Managing the execution of assigned protocols (from start up to close out activities), under the responsibility of the Principal Investigator & act as the main interface (Point of Contact) between the Study Teams and the Clinical Departement.
Participation in study coordination activities of the Clinical Department: maintain effective communication (facilitating meetings, ensure clarity of process and communication,...), deal with project planning and budgeting (tracking timelines/money/resources), , collect study data, manage CRF design/data quality & consistency, etc...
Ensure that the assigned clinical trials are carried out properly following ICH GCP, scientific, medical, and ethical principles, within regulatory requirements/guidelines, and standard operating procedures and following the recommendations of Head of Study Coordination.
Working with the Clinical Department study team for the management of the day to day activities of the studies, including immediate & long term problem solving, communication and protocol adherence
Supporting Principal Investigator, Project Manager and clinical department in the unit
Ensuring close follow up on clinical activities for assigned protocols
Contributing to the development of study conduct tools and providing expertise with respect to specific protocol assessments
Reviewing and providing input on protocols; interpreting protocol details and organizing study activities including the creation of study documents
Developing and improving technical capabilities and competencies necessary for clinical conduct of studies in the Clinical Department (e.g., drug administration, clinical/physiological measurements, sample collection/processing, basic nursing care, emergency care)
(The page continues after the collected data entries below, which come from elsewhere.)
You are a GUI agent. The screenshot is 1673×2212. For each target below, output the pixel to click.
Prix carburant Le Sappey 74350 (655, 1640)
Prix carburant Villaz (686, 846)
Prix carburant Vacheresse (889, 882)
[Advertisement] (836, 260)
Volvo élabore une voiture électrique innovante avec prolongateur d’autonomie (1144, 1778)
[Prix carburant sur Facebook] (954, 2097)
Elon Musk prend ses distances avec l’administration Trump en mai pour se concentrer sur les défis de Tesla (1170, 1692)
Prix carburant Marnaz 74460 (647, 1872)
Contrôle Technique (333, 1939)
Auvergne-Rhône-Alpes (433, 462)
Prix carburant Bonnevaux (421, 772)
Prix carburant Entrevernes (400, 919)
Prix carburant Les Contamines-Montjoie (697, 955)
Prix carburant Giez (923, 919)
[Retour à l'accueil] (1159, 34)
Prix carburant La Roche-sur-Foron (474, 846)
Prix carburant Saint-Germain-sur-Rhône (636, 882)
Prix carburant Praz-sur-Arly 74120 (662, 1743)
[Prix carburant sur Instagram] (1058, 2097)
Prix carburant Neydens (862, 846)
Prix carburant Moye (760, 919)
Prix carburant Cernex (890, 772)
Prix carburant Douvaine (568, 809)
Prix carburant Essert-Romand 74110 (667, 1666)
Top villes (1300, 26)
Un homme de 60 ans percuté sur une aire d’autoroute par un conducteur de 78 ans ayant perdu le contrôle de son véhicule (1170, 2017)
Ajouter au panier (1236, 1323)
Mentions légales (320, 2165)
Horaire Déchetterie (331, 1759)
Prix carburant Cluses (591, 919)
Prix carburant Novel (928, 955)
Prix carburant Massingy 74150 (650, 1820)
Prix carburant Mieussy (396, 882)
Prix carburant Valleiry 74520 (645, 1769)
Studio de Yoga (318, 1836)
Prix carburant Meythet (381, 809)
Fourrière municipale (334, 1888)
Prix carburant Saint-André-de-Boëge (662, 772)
Performing ongoing & regular quality reviews of the data for achieving audit-readiness and meeting deadlines
Performing informed consent sessions in both languages (Fr & English) and administering informational tools to assist volunteers with study comprehension and compliance
Solving queries specific to subject data collection
Overseeing the collection and documentation of electronic and/or written study data;
Participation in QC of study set up in the electronic data capture system for protocols according to protocol requirements, Clinical Department SOP’s, and standardized processes, as appropriate collaboration with the PI to include subjects for eligibility using protocol inclusion/exclusion criteria
Assisting in study design for feasibility, implementation, and reporting of clinical trials
Languages : FR – ENGL
Synthetic minded - Ability to give training (Training background is an asset)
Presentation skills - very good communication skills
Maturity – Stress resistant
Accuracy – rigorous
What do we offer?
We offer a full time position in an international environment.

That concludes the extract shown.